(Pixel coordinate grounding data)

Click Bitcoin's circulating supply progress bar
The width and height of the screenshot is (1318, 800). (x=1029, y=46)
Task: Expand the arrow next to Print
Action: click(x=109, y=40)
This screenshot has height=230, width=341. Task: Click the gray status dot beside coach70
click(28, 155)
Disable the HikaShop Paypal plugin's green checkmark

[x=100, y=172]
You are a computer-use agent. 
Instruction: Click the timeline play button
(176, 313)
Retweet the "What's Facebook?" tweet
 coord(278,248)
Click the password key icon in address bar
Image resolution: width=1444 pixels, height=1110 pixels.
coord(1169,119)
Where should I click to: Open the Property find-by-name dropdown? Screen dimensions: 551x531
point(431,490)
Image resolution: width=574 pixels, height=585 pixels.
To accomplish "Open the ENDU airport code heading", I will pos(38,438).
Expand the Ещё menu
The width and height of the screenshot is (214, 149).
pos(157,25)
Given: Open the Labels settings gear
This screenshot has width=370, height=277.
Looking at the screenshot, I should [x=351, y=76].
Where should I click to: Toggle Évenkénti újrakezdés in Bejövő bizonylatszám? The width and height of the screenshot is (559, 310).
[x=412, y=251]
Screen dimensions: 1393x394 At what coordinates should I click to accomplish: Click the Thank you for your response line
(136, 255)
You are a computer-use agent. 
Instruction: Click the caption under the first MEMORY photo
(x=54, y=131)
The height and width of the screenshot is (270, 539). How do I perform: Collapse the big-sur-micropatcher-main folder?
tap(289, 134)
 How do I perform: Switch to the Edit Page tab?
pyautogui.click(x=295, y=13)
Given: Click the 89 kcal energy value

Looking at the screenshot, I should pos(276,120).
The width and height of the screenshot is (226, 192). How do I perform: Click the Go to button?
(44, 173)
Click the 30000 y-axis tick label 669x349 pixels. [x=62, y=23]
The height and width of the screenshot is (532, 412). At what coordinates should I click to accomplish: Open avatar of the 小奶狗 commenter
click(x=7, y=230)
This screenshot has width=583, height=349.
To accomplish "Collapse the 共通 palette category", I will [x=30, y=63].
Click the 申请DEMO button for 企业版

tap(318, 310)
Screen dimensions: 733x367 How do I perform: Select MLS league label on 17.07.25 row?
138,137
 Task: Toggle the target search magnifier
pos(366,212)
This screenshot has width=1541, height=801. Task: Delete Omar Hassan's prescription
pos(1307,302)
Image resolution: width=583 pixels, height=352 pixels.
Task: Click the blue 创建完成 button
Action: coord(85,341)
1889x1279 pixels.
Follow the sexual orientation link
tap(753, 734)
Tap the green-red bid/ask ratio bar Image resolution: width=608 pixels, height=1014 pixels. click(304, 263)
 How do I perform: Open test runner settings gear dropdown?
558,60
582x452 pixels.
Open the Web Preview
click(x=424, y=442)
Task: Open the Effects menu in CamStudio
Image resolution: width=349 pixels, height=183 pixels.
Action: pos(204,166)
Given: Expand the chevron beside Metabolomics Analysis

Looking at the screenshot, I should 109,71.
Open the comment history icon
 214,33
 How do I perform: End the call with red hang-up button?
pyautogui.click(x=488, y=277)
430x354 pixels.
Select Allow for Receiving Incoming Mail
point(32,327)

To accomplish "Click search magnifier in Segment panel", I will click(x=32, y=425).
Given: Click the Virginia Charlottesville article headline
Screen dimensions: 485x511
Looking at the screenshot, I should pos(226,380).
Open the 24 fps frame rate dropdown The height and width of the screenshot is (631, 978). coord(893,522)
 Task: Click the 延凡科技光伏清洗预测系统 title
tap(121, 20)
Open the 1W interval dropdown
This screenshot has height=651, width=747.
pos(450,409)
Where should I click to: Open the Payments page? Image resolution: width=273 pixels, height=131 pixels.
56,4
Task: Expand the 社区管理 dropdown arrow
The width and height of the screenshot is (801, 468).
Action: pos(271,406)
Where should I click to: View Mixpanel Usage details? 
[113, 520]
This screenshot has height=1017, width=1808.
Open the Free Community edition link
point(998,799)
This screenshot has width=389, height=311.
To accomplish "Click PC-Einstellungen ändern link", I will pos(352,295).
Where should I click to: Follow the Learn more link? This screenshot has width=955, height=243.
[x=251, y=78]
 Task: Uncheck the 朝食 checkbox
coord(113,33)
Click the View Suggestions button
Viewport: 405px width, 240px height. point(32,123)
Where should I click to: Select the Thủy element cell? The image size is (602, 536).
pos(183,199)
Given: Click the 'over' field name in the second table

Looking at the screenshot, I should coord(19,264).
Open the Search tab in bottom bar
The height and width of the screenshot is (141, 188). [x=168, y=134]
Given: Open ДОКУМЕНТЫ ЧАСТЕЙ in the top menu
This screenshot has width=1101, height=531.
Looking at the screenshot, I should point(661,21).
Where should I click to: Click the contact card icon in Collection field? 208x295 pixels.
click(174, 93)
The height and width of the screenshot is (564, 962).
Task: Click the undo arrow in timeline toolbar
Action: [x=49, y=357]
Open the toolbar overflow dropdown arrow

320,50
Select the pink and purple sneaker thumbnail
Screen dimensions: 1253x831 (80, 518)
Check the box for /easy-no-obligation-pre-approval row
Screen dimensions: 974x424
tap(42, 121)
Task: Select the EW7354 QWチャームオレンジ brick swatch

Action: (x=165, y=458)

-- EXERCISE INSTRUCTIONS --
Reproduce every record word for word.

-- YOUR RESPONSE --
Click Bitcoin's circulating supply progress bar
The width and height of the screenshot is (1318, 800). (x=1029, y=46)
Task: Expand the arrow next to Print
Action: click(x=109, y=40)
This screenshot has height=230, width=341. Task: Click the gray status dot beside coach70
click(28, 155)
Disable the HikaShop Paypal plugin's green checkmark

[x=100, y=172]
You are a computer-use agent. 
Instruction: Click the timeline play button
(176, 313)
Retweet the "What's Facebook?" tweet
 coord(278,248)
Click the password key icon in address bar
Image resolution: width=1444 pixels, height=1110 pixels.
coord(1169,119)
Where should I click to: Open the Property find-by-name dropdown? Screen dimensions: 551x531
point(431,490)
Image resolution: width=574 pixels, height=585 pixels.
To accomplish "Open the ENDU airport code heading", I will pos(38,438).
Expand the Ещё menu
The width and height of the screenshot is (214, 149).
pos(157,25)
Given: Open the Labels settings gear
This screenshot has width=370, height=277.
Looking at the screenshot, I should [x=351, y=76].
Where should I click to: Toggle Évenkénti újrakezdés in Bejövő bizonylatszám? The width and height of the screenshot is (559, 310).
[x=412, y=251]
Screen dimensions: 1393x394 At what coordinates should I click to accomplish: Click the Thank you for your response line
(136, 255)
You are a computer-use agent. 
Instruction: Click the caption under the first MEMORY photo
(x=54, y=131)
The height and width of the screenshot is (270, 539). How do I perform: Collapse the big-sur-micropatcher-main folder?
tap(289, 134)
 How do I perform: Switch to the Edit Page tab?
pyautogui.click(x=295, y=13)
Given: Click the 89 kcal energy value

Looking at the screenshot, I should pos(276,120).
The width and height of the screenshot is (226, 192). How do I perform: Click the Go to button?
(44, 173)
Click the 30000 y-axis tick label 669x349 pixels. [x=62, y=23]
The height and width of the screenshot is (532, 412). At what coordinates should I click to accomplish: Open avatar of the 小奶狗 commenter
click(x=7, y=230)
This screenshot has width=583, height=349.
To accomplish "Collapse the 共通 palette category", I will [x=30, y=63].
Click the 申请DEMO button for 企业版

tap(318, 310)
Screen dimensions: 733x367 How do I perform: Select MLS league label on 17.07.25 row?
138,137
 Task: Toggle the target search magnifier
pos(366,212)
This screenshot has width=1541, height=801. Task: Delete Omar Hassan's prescription
pos(1307,302)
Image resolution: width=583 pixels, height=352 pixels.
Task: Click the blue 创建完成 button
Action: coord(85,341)
1889x1279 pixels.
Follow the sexual orientation link
tap(753, 734)
Tap the green-red bid/ask ratio bar Image resolution: width=608 pixels, height=1014 pixels. click(304, 263)
 How do I perform: Open test runner settings gear dropdown?
558,60
582x452 pixels.
Open the Web Preview
click(x=424, y=442)
Task: Open the Effects menu in CamStudio
Image resolution: width=349 pixels, height=183 pixels.
Action: pos(204,166)
Given: Expand the chevron beside Metabolomics Analysis

Looking at the screenshot, I should 109,71.
Open the comment history icon
 214,33
 How do I perform: End the call with red hang-up button?
pyautogui.click(x=488, y=277)
430x354 pixels.
Select Allow for Receiving Incoming Mail
point(32,327)

To accomplish "Click search magnifier in Segment panel", I will click(x=32, y=425).
Given: Click the Virginia Charlottesville article headline
Screen dimensions: 485x511
Looking at the screenshot, I should pos(226,380).
Open the 24 fps frame rate dropdown The height and width of the screenshot is (631, 978). coord(893,522)
 Task: Click the 延凡科技光伏清洗预测系统 title
tap(121, 20)
Open the 1W interval dropdown
This screenshot has height=651, width=747.
pos(450,409)
Where should I click to: Open the Payments page? Image resolution: width=273 pixels, height=131 pixels.
56,4
Task: Expand the 社区管理 dropdown arrow
The width and height of the screenshot is (801, 468).
Action: pos(271,406)
Where should I click to: View Mixpanel Usage details? 
[113, 520]
This screenshot has height=1017, width=1808.
Open the Free Community edition link
point(998,799)
This screenshot has width=389, height=311.
To accomplish "Click PC-Einstellungen ändern link", I will pos(352,295).
Where should I click to: Follow the Learn more link? This screenshot has width=955, height=243.
[x=251, y=78]
 Task: Uncheck the 朝食 checkbox
coord(113,33)
Click the View Suggestions button
Viewport: 405px width, 240px height. point(32,123)
Where should I click to: Select the Thủy element cell? The image size is (602, 536).
pos(183,199)
Given: Click the 'over' field name in the second table

Looking at the screenshot, I should coord(19,264).
Open the Search tab in bottom bar
The height and width of the screenshot is (141, 188). [x=168, y=134]
Given: Open ДОКУМЕНТЫ ЧАСТЕЙ in the top menu
This screenshot has width=1101, height=531.
Looking at the screenshot, I should point(661,21).
Where should I click to: Click the contact card icon in Collection field? 208x295 pixels.
click(174, 93)
The height and width of the screenshot is (564, 962).
Task: Click the undo arrow in timeline toolbar
Action: [x=49, y=357]
Open the toolbar overflow dropdown arrow

320,50
Select the pink and purple sneaker thumbnail
Screen dimensions: 1253x831 (80, 518)
Check the box for /easy-no-obligation-pre-approval row
Screen dimensions: 974x424
tap(42, 121)
Task: Select the EW7354 QWチャームオレンジ brick swatch

Action: (x=165, y=458)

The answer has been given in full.